Rui Wang
04-04-2020
The NLP algorithm used in this word prediction application is stupid backoff n-gram algorithm. The traditional backoff model uses the trigram model as the base model layer, which means the traditional backoff would search the input text pattern through trigram model. If trigram failed with zero evidence of input text pattern, then the model will back off to the lower order bigram model, and then unigram.
Because I need to upload the model and let the free shiny server hold the model backend, I decrease the size of the training data for scalable purpose, which could also decrease the prediction waiting time.
Since the training data size has been cut, I decided to add four-gram model into the stupid backoff algorithm as the base model layer, instead of using the original tri-gram model, which could potentially make more accurate prediction.
The basic introduction of the word prediction app sits at the left part of application. And it includes very important background information and instructions for using this app.
The core part of the entire application sits at the right part of the page (If users view this app on the mobile device, it should sits at the lower part of the webpage.)

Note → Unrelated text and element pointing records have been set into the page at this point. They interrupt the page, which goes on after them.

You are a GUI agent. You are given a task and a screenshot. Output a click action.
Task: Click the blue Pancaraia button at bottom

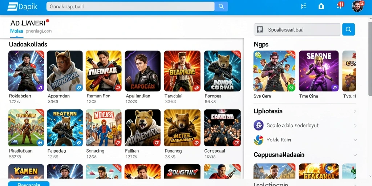[29, 183]
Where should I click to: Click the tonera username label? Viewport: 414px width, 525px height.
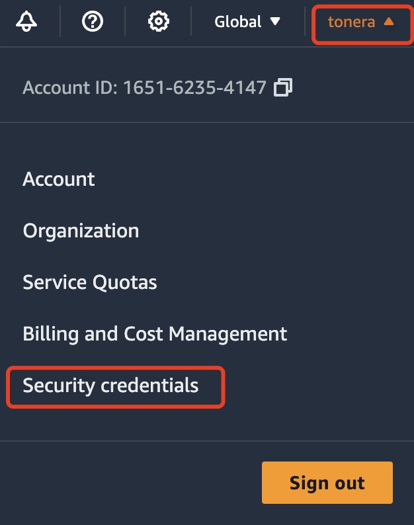[x=351, y=22]
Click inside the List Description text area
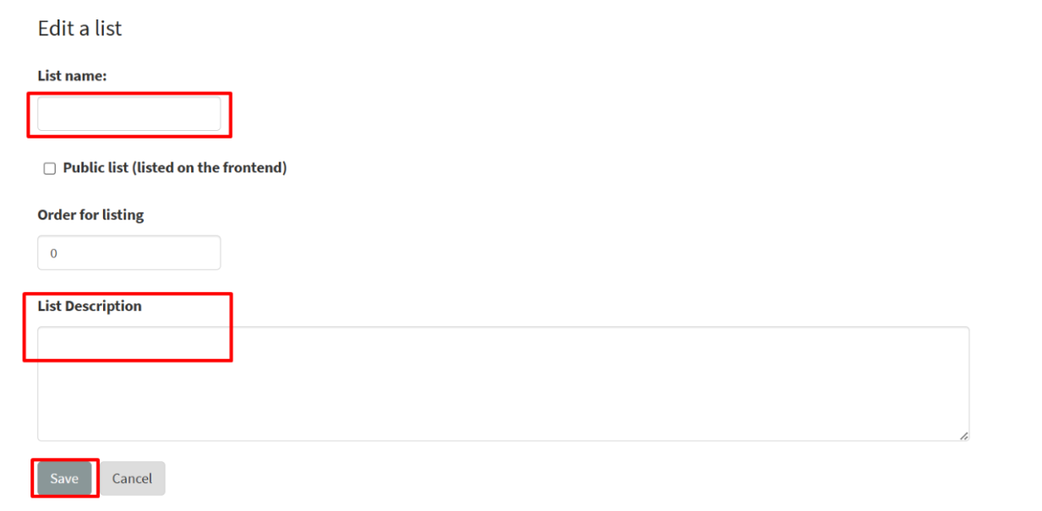Screen dimensions: 1042x511 point(503,384)
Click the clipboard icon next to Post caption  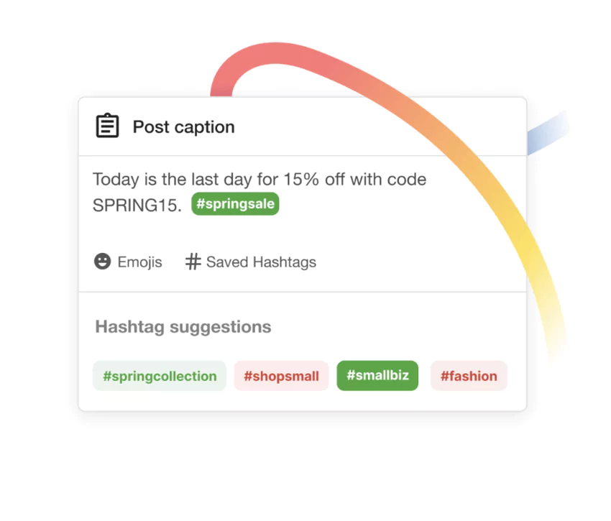click(x=106, y=124)
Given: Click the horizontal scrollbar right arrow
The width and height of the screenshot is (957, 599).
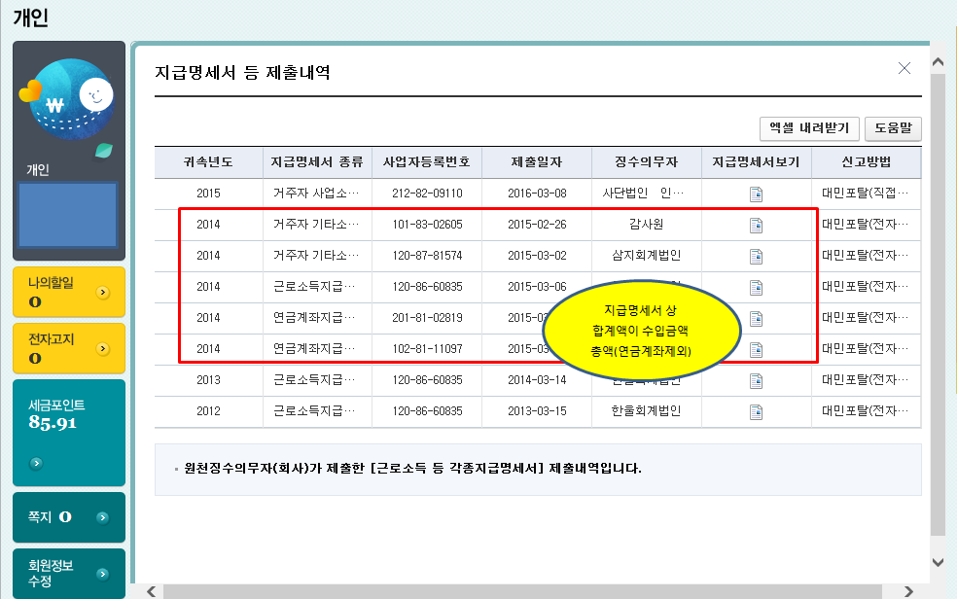Looking at the screenshot, I should 908,591.
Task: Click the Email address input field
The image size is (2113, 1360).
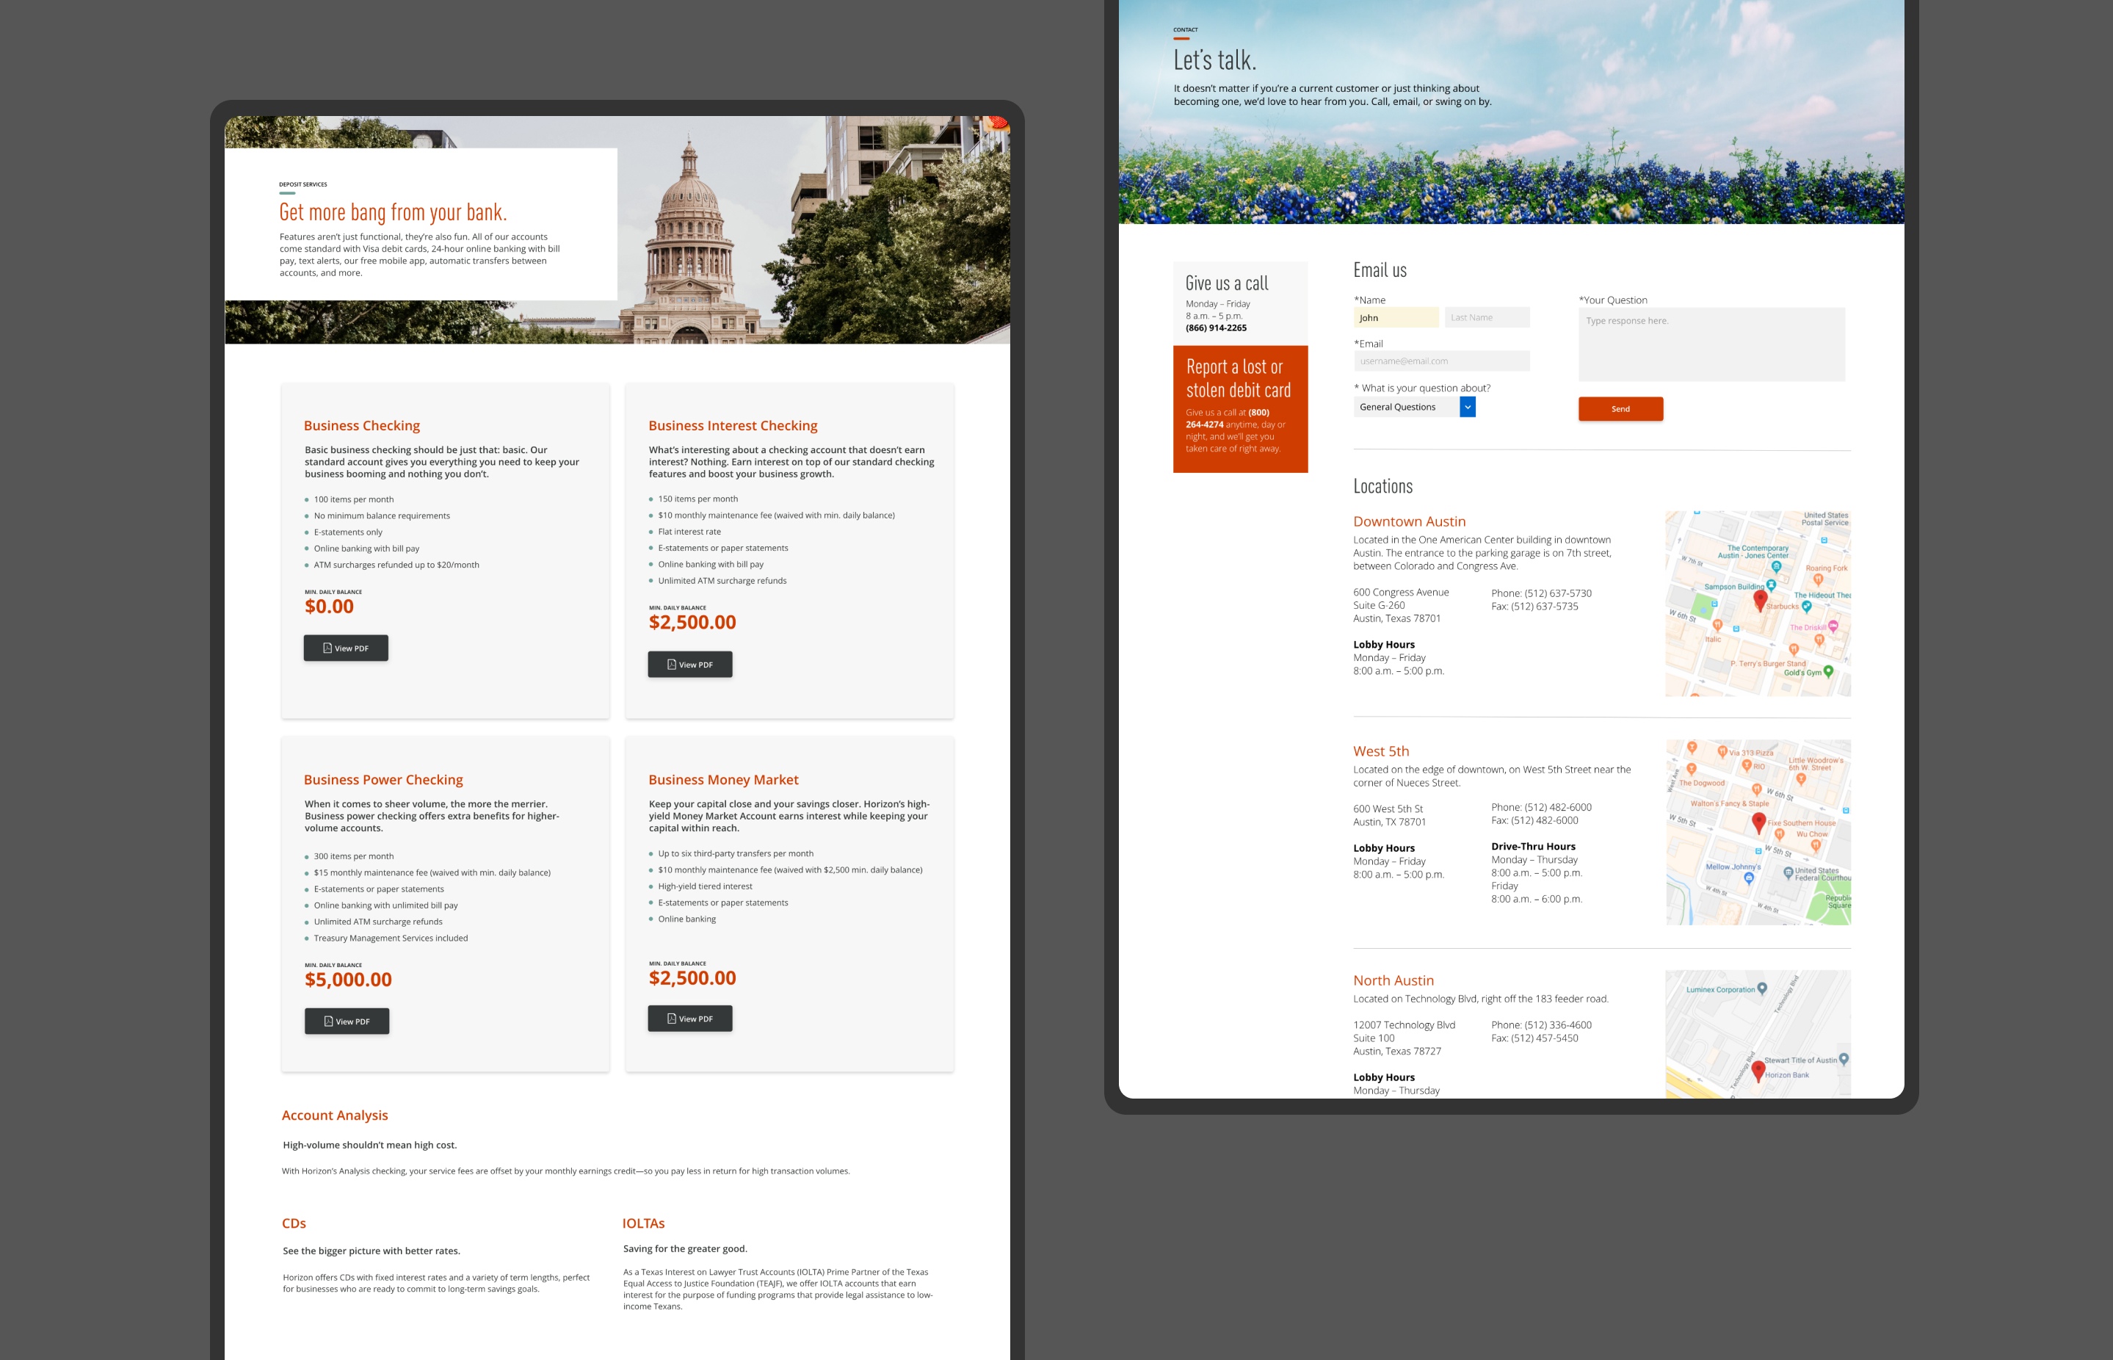Action: coord(1441,361)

Users can fit the text for prediction right into the blank input area. And then hit the update text button for next word prediction. After users hit the update text button. The shiny backend server will calculate the results automatically using the optimized stupid backoff model, and give users three best choices for next word.
For more detailed information about stupid backoff algorithm and n-gram theorey, please check Dan Jurafsky's book Speech and Language Processing.
You could also visit my GitHub repository and get the code I used for building the model, and the data I used for training the model. I will upload all releavent files to the repository later, and users feel free to use them and modify them.
For more advanced use of word or sentence generation, I will recommend to use deep learning technology, which will be more effective both in model training and words generation.